Il comunicato.
Successo importante per la Wegreenit Urania Milano che passa a Roseto, 62-76, e ribalta anche il meno 12 dell’andata. Dopo un inizio equilibrato i Wildcats scappano via giocando un match intelligente e intenso. Decisivo un Gentile “totale” (15 con 7 rimbalzi e 8 assist), mostruoso Morse in area colorata (15 con 17 rimbalzi), letale Lupusor (13 con 5/6 dal campo) ma prova collettiva convincente di tutta la truppa di coach Cardani. Non basta agli abruzzesi la verve di Laquintana (17 punti) e la solidità di Cannon (16 con 9 rimbalzi).
LA GARA
Avvio equilibrato con Roseto che innesca subito il tandem Robinson-Cannon, la Wegreenit replica sull’asse Gentile-Taylor, 7-7. Urania mette il naso avanti con una tripla di Cavallero ma è Roseto a restare avanti alla prima sirena, dell’ex Landi la zampata del 18-16. Aggressiva la Liofilchem che vuole il primo strappo del match, i rossoblu reagiscono e trovano punti preziosi da Lupusor dalla panchina, 28-31. Sfida fisica che sale ancora di intensità, Milano ha un paio di chance per trovare un piccolo allungo, eccellente momento per gli ospiti che trovano il più 7 con il comodo appoggio di D’Almeida, 28-35. C’è il margine in doppia cifra dopo il 2+1 di Morse, un botto dell’altro ex Lupusor sigilla il più 11 milanese a metà gara, 32-43. Dopo la pausa lunga Urania prova lo strappo, una splendida tripla di Amato in transizione vale il massimo vantaggio, 34-48. Il volo rossoblu continua a salire ed arriva sino a 16 punti di margine, Roseto si aggrappa all’orgoglio di Laquintana, Milano giogioneggia un po’ troppo e non chiude la contesa, 42-52. Gentile prova a tenere lontani i padroni di casa, tre contropiedi perfettamente gestiti dalla stella rossoblu valgono il più 18, 44-62. Con coraggio Roseto prova a restare in corsa, tre rimbalzi offensivi di Del Chiarto tengono la Liofilchem a meno 13 dopo un discutibile tecnico a Taylor, 51-64 alla penultima sirena.
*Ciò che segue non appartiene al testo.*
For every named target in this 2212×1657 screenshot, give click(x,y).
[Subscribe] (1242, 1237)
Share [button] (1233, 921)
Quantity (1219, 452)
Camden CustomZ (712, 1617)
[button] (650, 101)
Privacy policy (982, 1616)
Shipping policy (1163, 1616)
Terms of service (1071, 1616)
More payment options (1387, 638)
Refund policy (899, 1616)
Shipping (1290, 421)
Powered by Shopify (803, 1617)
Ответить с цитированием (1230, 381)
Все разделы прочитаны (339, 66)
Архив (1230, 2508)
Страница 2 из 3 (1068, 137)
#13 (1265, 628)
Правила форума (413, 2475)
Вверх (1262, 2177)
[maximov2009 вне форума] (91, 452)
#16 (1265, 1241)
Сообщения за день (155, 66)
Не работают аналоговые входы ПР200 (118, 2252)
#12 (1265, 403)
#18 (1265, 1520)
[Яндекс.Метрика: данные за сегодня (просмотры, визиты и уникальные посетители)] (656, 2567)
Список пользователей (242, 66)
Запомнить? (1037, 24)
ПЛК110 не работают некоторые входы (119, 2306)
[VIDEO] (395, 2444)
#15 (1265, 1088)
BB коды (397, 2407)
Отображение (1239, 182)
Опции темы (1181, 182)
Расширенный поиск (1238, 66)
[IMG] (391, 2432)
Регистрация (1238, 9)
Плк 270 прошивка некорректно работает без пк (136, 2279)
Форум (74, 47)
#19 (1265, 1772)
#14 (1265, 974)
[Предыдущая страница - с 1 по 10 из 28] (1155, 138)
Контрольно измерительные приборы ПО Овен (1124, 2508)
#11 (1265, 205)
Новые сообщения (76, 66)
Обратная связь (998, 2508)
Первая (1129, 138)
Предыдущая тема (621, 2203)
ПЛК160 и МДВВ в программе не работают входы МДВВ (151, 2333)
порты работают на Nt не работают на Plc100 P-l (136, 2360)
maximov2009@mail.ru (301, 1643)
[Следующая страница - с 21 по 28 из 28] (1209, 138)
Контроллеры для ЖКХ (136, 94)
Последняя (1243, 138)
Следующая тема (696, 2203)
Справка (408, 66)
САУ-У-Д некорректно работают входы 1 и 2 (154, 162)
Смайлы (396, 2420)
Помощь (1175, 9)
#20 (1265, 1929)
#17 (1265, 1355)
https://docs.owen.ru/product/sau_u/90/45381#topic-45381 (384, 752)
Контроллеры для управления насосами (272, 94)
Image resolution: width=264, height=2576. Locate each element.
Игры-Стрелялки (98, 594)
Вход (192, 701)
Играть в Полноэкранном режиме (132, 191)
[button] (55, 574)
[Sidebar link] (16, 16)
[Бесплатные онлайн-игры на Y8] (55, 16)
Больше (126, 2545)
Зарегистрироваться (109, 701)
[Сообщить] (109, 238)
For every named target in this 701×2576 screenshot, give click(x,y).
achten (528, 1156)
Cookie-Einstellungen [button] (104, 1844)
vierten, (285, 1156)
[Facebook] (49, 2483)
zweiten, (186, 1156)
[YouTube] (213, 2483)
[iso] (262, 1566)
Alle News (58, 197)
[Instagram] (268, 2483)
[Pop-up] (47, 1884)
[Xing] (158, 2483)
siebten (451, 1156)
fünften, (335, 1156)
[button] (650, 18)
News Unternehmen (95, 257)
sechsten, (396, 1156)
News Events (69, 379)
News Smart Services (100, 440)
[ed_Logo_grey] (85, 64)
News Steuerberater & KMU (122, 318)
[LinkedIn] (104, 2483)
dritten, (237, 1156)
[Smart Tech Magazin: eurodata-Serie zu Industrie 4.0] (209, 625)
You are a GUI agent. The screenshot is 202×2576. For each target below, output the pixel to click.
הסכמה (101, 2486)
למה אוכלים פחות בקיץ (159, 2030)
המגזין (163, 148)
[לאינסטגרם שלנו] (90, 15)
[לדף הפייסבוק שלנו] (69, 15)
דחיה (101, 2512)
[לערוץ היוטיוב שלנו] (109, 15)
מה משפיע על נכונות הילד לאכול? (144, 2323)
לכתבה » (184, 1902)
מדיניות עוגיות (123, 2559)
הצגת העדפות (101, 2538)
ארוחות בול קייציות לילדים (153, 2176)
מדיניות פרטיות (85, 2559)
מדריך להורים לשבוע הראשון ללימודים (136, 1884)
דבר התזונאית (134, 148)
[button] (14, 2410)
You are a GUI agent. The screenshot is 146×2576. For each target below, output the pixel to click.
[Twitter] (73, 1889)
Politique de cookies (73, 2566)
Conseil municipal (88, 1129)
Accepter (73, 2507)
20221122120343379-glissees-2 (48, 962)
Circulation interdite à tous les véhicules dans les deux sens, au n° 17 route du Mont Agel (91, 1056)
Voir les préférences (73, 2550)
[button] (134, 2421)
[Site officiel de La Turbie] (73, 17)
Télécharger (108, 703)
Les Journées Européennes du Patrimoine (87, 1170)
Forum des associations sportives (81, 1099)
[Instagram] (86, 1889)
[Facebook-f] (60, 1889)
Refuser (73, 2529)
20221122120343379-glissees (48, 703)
Roseto prende l’abbrivio e prova la rimonta, Robinson e Cannon suonano la carica, 54-66. Milano prova a gestire il vantaggio, Sabatini segna un canestro prezioso, 57-71 al 35’. La contestazione dei tifosi abruzzesi blocca temporaneamente il match, dal caos nasce un finale senza senso che Urania amministra con intelligenza, Milano chiude 62-76.